• _DOCUMENT SEGMENT_:
╔══

Introduction
A while ago, I purchased an Anker Solix C1000 portable power station with 1056 Wh capacity and a maximum outlet power of 1 kW. I bought it primarily for camping trips, so it just stood there bored in my basement for the most part of the year. Until I recently started thinking about how I could utilize it better on a daily basis.
The idea: Plug it in front of my office desk setup (my desktop PC, external screen, laptop charger, …), charge it while the share of renewable energy on the grid is high and run my PC, etc. from battery when there’s no sun or wind.
Since I don’t have a dynamic electricity plan, I couldn’t benefit from this financially, but at least have a positive ecological impact by reducing the CO2e intensity of my office work and also help reduce load on the grid during peak hours.
Big picture
This is how the eventual setup looks like in a bigger picture. I’ll go into the details in the following sections.
Detailed setup
Anker live data access (via MQTT)
For many of Anker’s larger, higher-tier power station series, there is an official web API available. Unfortunately, not so for the portable Solix C1000. But it connect to the Anker cloud via WiFi and the official app allows to view live data from the power station, such as current state of charge, power draw on the different out- and inlets, etc. There must be a way to get access to this raw data, no?
A quick web search led me to the open source anker-solix-api project – a Python library that reverse-engineered Anker’s wire protocol and message formats for many different of their product, including the C1000. Apparently, the Solix sends its live data via MQTT to Anker’s EU-located cloud servers, which the app, in turn, subscribes to it. The project features APIs to get access to these MQTT data streams from Python code. Amazing!
I came up with a small Python script that uses these APIs to subscribe to the relevant topics and print every message to stdout as JSON. Like so:
1 | $ poetry run ./listen_mqtt.py |
The values I’m primarily interested for my small “home automation” project are the current state of charge (main_battery_soc) and, optionally, the current total power draw (power_total_out).

╚══

• _INFORMATION SUPPLIED_:
╔══

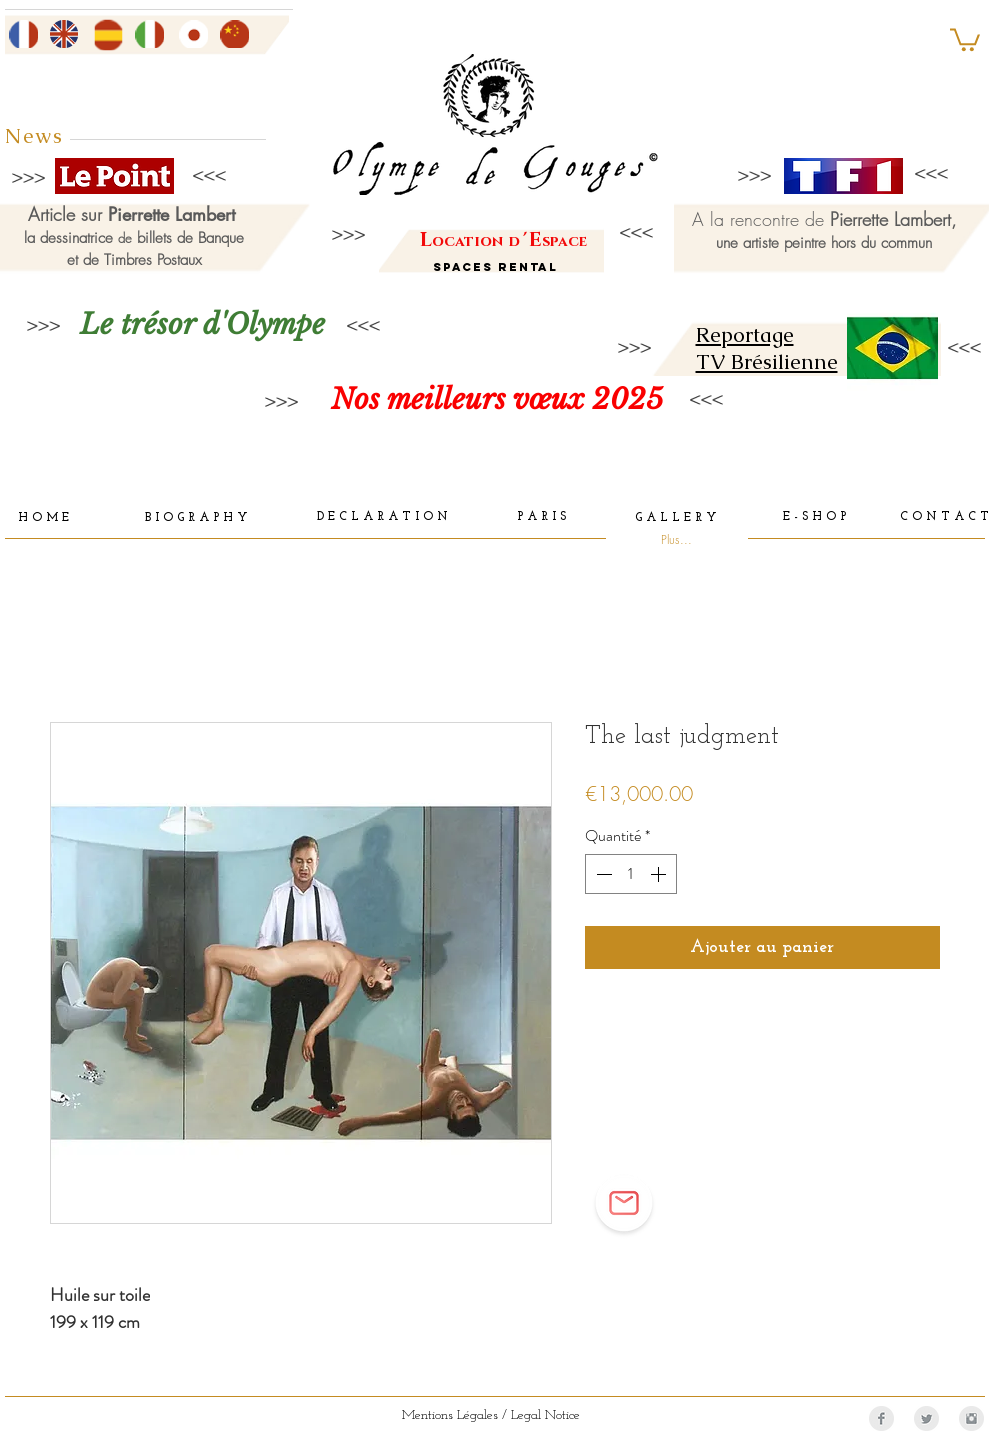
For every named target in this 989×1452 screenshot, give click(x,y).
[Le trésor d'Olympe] (203, 324)
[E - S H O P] (815, 518)
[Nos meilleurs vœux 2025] (497, 399)
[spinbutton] (631, 874)
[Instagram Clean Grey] (971, 1418)
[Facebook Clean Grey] (881, 1418)
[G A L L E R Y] (676, 518)
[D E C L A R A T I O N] (382, 518)
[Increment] (660, 874)
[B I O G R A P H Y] (196, 519)
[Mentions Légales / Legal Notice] (491, 1416)
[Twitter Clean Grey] (926, 1418)
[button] (965, 38)
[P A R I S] (541, 518)
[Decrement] (602, 874)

╚══

• _SHORT EXERCISE_: Continue the write-up on powering a desk setup from the Anker Solix C1000, picking up right after its last sentence.

• _RESULT OF THE EXERCISE_:
Piping every line into mosquitto_pub allows me to republish those data to my own MQTT broker, which I already employed for other smart home- and energy monitoring purposes, e.g. see my previous article.
1 | poetry run ./listen_mqtt.py | mosquitto_pub -h muetsch.io -p 8883 -u myuser -P ssshhh -t 'anker/c1000/readings' -l |
Data ingest to Prometheus / VictoriaMetrics
As already described in earlier blog posts, I use VictoriaMetrics as a time-series database with Prometheus-compatible interface for storage and querying. Also, I use Node-RED as a low-code platform to automate various tasks, such as data flow and -ingestion.
I composed a flow that subscribes to the above MQTT topic (anker/c1000/readings), applies some basic data transformations and then saves the data to VictoriaMetrics via the InfluxDB line protocol (because there is an already existing Node-RED plugin for this).
From there on, I can already query the data to be visualized in Grafana.
Charge- & discharge automation
As a reminder, my overall plan is to power my PC from as much renewable electricity as possible. That is, I want it to run from battery while renewables percentage is low and charge the battery during times of high renewables share and / or high grid utilization / bad demand vs. supply ratio.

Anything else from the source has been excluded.